Tier 1 — Fast count#
Tool: persistent FM backend (query_fm_server_v1)
What it does:
- FM backward search only
- returns count = r - l from FM interval
What it does NOT do:
- no manifest verification
- no corpus integrity check
- no offset recovery
- no locate
Latency (HDFS 1GB, warm): p50: ~0.010 ms p99: ~0.015 ms
When to use:
- repeated exact queries over a trusted static corpus
- when count is sufficient
- when index is known-good and corpus is unchanged
Risk:
- manifest verification depends on the correctness of manifest.json
- locate is not included
- artifact checksum is not embedded inside fm.bin yet
Tier 2 — Verified query#
Tool: tools/query_verified_v1.py
What it does:
- manifest verification before query
- corpus sha256 check
- sentinel value check
- artifact existence check
- FM count query
- fail-fast on any mismatch
What it does NOT do:
- no locate (offset recovery)
- no per-query artifact checksum (manifest check only)
Latency (HDFS 1GB, warm): ~19 ms end-to-end (Python startup + manifest verification + subprocess)
When to use:
- CLI use where integrity matters
- when corpus may have changed between queries
- when artifact provenance must be confirmed before result
Risk:
- manifest check uses sha256 of corpus prefix (64KB)
- not a full corpus hash on every query
- locate not included
Tier 3 — Strict verified (planned)#
Status: not yet implemented.
Intended behavior:
- all Tier 2 checks
- full corpus sha256 (not prefix only)
- artifact checksum inside FM binary header
- verified locate: count == len(offsets), corpus[o:o+len(p)] == p
- explicit NotFound signal distinct from count=0
When to use:
- provenance audit
- forensic / compliance use
- when exact byte offsets must be verified against corpus
Latency: not yet measured.
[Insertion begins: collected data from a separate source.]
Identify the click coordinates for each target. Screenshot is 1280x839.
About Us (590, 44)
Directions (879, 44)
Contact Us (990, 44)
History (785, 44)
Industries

Expected higher than Tier 2.
Tier comparison#
| Property | Tier 1 | Tier 2 | Tier 3 |
|---|---|---|---|
| FM count | ✓ | ✓ | ✓ |
| Manifest check | — | ✓ | ✓ |
| Full corpus hash | — | — | ✓ |
| Artifact checksum | — | — | ✓ |
| Locate + verify | — | — | ✓ |
| Explicit NotFound | — | — | ✓ |
| Latency | ~0.010 ms | ~19 ms | TBD |
Design principle#
Each tier must fail-fast on its own guarantees. No tier silently falls back to a weaker tier. A Tier 2 query that fails manifest check must not proceed to FM count. A Tier 3 query that fails artifact checksum must not proceed to locate.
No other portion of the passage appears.